> PROBLEM DETAILS:
Answer these questions from the article about Alex Ferguson's early playing career:
1. Which club did Ferguson play for before St Johnstone?
2. Who managed Raith Rovers when Bobby Brown discussed Ferguson with him?
3. By what score did Kilmarnock reserves beat St Johnstone Reserves?

> PAGE TEXT:
────

Mr Ferguson – you are wrong!

by Ritesh Gogineni

I’m shattered, I can’t believe it. It was our worst ever day. It’s the worst in my history, ever. Even as a player I don’t think I ever lost 6-1. That’s a challenge for me too.

Ferguson might have been wrong with his team selection and his tactics for the Manchester derby,but as far as we are concerned his biggest mistake was the statement he made above. As we see below the 6-1 defeat was certainly not the biggest of his footballing life (small consolation for grief stricken United fans)

Back in 1960 Sir Alex Ferguson (just Alex Ferguson back then) was plying his trade for St Johnstone in the Scottish League. In those days Ferguson was a striker at his second club (his first was Queens Park) and was struggling to break into the first team. His first season for the club was a quiet one for him as a player, but it was a good one for the club’s reserve side, as they beat Falkrik to win the Reserves Cup.

Over the next season, after becoming a professional, Ferguson began to play in the first team. And he did well, scoring some important goals. There was drama on the final day of the season as Ferguson’s goal against Dundee was chalked off in a 3-0 defeat which led to St Johnstone’s relegation. Ferguson and his teammates learned after the match that if the game had finished 3-1 they would have been saved by virtue of better goal average.

The next season the club managed to win promotion and before the start of the new season, St Johnstone recruited lot of new players,so that they don’t spend another season fighting relegation. This was bad news for Ferguson and he was not looking forward to play for the reserves. His coach Bobby Brown was talking to Doug Cowie, the manager of Raith Rovers, regarding Ferguson. But before the deal could proceed any further Ferguson was put out of action by a facial injury.

During a reserve game against Airdrie,Ferguson jumped to challenge a ball in the air along with Jackie Stewart. Now, Airdrie had a mean reputation on the football ground and Jackie Stewart certainly took his club’s principles to heart. Next thing Ferguson knew was that he was lying in a hospital with a fracture cheekbone and a broken bone above his eyebrow. For six weeks Ferguson had to wear a plaster to support his face.

Ferguson at that time had two jobs,one as a professional football and another in a factory. It was during this time that he met his wife Cathy Holding. After two months of pain and embarrassment,the plaster was finally removed and Ferguson was ready for action. And this was when Ferguson suffered his biggest losses of his career and they were in back to back games. In his first game after injury St Johnstone Reserves lost to Celtic Reserves 10-1 and in his second outing, Kilmarnock reserves thrashed them 11-2. And as far as we know he didn’t score any of those three consolation goals.

────

Recorded data:
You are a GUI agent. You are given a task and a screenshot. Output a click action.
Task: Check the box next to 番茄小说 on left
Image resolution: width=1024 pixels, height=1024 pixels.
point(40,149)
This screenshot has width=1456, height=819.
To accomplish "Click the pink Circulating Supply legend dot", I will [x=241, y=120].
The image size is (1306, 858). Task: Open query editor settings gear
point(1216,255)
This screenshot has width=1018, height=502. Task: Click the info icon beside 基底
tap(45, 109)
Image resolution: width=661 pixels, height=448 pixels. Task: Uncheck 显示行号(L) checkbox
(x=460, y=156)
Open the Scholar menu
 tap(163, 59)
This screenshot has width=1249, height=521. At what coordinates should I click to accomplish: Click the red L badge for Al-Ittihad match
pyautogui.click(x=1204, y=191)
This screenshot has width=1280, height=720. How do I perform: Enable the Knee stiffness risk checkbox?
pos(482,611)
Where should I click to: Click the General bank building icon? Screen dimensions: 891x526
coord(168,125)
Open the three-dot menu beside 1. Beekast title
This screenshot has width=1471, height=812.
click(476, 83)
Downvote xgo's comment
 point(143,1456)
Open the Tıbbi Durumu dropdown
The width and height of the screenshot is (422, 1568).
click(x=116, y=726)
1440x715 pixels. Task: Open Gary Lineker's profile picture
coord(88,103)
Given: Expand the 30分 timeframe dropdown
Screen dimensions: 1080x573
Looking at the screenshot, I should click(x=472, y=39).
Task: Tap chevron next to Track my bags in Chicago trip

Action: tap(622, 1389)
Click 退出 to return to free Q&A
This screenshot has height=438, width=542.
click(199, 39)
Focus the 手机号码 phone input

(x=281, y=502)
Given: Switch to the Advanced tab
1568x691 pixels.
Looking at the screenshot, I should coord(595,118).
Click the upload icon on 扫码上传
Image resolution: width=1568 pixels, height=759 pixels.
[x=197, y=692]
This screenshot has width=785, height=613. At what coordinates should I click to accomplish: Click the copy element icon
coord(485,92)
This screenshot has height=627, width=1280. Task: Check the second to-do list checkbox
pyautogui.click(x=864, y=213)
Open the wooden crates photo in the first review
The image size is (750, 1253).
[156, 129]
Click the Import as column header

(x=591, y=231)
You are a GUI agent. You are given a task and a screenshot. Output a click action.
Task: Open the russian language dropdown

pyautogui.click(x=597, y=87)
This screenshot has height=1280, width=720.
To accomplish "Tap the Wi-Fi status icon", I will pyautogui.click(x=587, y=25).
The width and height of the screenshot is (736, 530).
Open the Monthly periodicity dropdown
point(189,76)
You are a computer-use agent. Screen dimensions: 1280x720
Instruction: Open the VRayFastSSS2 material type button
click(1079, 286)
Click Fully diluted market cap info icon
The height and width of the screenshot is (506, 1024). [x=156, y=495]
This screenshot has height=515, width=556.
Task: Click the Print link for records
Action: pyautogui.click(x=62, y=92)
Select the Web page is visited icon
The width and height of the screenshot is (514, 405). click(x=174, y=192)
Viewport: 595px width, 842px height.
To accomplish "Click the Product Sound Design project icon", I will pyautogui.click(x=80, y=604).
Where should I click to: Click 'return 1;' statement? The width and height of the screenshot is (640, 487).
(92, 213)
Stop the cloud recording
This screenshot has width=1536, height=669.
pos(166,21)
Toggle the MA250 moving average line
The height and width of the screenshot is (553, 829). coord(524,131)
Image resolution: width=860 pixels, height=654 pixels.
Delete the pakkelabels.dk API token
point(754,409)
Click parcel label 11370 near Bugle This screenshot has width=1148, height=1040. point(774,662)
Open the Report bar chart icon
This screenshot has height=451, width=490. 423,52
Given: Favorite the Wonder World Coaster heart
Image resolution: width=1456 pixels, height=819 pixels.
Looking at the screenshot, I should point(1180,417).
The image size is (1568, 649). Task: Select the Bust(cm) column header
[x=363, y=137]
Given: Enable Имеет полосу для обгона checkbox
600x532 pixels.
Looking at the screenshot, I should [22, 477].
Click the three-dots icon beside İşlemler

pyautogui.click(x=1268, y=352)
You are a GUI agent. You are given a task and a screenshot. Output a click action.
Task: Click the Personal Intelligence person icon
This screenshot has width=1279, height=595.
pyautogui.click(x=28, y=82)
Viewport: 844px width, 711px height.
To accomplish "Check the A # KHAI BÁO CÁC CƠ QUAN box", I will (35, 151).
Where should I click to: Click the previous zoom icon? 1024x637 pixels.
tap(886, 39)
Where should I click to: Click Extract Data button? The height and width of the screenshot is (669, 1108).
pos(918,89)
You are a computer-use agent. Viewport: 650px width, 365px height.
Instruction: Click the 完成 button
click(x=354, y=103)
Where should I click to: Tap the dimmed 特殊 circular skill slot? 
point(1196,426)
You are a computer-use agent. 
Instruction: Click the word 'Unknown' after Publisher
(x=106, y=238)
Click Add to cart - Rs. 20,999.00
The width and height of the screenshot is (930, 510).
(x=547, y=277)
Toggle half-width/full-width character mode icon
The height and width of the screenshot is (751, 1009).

────

> COMPLETED EXERCISE:
1. Queens Park.
2. Doug Cowie.
3. 11-2.